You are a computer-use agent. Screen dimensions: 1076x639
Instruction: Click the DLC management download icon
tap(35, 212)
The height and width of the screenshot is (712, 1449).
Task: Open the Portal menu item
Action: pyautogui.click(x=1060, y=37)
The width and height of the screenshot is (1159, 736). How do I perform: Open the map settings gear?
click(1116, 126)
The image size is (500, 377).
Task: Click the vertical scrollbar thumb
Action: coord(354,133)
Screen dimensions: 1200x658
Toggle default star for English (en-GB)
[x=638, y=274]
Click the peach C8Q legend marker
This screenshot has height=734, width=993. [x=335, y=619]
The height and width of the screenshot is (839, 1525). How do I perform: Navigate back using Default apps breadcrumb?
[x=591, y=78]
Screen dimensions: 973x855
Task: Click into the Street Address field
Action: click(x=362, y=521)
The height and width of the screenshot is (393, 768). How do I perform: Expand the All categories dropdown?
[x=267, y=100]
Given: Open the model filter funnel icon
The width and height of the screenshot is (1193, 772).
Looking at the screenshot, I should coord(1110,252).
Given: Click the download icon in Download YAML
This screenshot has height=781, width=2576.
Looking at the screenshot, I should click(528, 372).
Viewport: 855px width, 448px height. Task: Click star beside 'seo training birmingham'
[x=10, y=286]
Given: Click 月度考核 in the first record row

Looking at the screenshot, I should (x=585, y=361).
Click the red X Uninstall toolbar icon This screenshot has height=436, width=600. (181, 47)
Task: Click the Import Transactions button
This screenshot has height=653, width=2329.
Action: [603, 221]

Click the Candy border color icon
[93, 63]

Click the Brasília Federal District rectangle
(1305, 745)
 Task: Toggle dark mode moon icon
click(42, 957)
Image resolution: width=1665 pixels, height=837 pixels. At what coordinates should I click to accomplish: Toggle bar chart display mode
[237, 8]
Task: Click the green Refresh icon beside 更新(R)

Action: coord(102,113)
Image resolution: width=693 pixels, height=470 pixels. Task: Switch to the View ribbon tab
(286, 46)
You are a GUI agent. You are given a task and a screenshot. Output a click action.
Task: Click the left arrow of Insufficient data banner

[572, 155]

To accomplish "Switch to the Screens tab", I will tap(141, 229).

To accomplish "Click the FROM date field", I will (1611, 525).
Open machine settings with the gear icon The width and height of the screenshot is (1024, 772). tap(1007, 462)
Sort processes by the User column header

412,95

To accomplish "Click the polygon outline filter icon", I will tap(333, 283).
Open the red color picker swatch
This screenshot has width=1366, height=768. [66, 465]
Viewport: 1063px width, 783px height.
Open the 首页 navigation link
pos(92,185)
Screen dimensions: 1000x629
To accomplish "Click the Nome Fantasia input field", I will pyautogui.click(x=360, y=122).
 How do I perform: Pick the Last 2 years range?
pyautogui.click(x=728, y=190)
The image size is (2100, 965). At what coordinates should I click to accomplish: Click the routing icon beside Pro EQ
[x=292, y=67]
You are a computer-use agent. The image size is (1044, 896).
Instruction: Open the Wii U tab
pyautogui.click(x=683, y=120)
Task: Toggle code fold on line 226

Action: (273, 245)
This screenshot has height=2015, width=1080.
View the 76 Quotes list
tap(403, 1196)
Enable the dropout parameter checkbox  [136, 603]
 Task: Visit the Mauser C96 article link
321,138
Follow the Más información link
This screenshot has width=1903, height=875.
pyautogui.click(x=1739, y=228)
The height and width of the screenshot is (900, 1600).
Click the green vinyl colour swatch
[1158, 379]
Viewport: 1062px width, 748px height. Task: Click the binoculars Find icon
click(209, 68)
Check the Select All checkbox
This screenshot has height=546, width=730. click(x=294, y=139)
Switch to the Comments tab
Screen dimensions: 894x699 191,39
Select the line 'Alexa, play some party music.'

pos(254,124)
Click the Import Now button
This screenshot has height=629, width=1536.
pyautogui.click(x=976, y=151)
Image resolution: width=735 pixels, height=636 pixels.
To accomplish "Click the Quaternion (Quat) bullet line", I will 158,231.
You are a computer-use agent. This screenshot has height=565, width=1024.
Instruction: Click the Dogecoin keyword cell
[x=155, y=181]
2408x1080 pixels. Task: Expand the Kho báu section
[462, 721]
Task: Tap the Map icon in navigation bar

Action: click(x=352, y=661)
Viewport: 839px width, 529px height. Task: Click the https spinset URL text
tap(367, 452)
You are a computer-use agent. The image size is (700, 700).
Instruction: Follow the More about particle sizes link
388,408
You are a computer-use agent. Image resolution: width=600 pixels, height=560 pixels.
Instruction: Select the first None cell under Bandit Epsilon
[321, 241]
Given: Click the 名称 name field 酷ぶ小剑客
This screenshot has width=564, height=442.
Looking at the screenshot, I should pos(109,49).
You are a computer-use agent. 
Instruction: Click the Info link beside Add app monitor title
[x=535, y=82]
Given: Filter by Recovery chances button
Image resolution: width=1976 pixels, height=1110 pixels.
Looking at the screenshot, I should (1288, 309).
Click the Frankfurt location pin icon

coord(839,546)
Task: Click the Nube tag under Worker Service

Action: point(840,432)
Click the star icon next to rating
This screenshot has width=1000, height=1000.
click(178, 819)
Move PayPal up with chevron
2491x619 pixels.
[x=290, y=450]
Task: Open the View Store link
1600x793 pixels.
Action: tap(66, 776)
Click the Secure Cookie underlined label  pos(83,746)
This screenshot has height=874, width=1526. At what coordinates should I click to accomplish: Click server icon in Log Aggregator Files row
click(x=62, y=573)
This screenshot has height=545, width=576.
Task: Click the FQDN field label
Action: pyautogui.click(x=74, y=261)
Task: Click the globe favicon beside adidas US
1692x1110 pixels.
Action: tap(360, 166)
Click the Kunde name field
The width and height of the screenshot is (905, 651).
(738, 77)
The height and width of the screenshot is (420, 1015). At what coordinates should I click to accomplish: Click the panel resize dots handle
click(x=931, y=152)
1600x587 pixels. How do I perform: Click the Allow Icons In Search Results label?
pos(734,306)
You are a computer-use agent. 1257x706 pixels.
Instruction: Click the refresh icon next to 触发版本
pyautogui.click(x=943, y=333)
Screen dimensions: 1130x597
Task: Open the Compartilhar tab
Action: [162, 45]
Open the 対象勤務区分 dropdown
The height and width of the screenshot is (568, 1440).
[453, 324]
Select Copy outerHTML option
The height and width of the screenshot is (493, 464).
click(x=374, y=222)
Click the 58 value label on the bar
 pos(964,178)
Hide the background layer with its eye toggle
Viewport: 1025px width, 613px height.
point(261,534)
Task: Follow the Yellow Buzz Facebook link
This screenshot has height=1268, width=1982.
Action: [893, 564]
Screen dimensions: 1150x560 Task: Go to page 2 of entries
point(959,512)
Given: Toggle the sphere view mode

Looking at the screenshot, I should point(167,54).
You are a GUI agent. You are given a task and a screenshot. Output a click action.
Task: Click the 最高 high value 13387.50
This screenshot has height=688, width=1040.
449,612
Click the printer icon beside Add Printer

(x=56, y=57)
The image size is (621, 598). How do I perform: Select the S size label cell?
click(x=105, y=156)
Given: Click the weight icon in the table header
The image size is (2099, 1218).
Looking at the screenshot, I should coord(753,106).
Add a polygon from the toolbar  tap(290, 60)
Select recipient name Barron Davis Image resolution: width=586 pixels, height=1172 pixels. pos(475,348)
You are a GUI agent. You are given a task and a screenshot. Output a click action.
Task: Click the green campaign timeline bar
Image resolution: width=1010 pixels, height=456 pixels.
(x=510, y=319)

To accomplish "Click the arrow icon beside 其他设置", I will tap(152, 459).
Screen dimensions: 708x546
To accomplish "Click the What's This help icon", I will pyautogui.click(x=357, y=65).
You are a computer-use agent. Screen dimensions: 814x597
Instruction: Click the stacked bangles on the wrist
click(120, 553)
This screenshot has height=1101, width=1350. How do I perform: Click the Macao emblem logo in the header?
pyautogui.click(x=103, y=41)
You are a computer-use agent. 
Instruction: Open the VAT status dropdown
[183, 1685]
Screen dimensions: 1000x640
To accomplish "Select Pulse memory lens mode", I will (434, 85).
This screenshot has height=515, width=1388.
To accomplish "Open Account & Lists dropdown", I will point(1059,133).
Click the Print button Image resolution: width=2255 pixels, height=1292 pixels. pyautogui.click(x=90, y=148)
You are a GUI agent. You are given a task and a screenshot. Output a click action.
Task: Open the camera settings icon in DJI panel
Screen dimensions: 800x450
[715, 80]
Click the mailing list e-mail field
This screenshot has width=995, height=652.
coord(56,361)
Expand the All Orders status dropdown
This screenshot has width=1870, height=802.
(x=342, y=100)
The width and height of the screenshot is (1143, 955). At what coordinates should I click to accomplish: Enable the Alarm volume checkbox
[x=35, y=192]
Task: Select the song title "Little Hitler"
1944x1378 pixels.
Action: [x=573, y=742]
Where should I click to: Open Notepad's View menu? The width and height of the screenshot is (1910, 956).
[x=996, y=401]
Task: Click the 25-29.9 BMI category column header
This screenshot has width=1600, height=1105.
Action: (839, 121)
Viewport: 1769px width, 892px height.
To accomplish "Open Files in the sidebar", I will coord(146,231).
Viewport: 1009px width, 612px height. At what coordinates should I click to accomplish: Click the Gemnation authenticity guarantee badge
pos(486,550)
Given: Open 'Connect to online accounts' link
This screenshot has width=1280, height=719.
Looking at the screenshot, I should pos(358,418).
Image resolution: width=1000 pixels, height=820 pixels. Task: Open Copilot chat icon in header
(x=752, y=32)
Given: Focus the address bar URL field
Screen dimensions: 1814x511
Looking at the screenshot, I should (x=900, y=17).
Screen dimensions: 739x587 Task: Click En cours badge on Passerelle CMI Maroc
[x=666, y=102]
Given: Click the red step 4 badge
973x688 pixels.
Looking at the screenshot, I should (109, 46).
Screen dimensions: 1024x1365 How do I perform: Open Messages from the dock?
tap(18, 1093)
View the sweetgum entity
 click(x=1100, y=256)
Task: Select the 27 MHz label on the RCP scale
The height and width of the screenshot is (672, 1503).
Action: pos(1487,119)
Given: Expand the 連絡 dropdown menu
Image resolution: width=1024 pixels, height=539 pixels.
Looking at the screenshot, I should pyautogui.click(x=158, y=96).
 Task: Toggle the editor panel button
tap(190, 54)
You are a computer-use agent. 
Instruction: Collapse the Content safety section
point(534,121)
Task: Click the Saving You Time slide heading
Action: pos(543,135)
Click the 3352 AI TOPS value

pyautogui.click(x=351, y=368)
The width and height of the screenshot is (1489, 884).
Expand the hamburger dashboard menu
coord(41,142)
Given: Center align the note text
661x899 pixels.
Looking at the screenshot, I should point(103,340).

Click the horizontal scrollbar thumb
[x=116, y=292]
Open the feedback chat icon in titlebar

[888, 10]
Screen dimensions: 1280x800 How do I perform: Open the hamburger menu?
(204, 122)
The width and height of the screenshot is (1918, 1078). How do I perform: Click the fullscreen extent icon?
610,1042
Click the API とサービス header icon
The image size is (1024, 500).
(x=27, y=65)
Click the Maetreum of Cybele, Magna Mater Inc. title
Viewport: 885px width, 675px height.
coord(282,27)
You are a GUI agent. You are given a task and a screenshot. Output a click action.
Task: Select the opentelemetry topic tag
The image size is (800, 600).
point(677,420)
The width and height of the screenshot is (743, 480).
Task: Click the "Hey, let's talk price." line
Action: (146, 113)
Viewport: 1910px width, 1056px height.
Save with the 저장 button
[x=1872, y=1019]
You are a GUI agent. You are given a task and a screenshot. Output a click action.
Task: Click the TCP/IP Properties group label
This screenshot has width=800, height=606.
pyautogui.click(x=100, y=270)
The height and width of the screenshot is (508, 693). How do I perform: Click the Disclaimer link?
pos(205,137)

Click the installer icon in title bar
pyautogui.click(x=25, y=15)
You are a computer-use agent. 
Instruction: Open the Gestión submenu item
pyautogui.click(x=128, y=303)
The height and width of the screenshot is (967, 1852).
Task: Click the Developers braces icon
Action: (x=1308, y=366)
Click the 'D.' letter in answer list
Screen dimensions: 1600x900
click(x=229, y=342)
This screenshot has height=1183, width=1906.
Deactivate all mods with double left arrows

#### What needs to be done
One number should be returned: how many lines in the records contain the word "toolbar".

#### Expected answer
2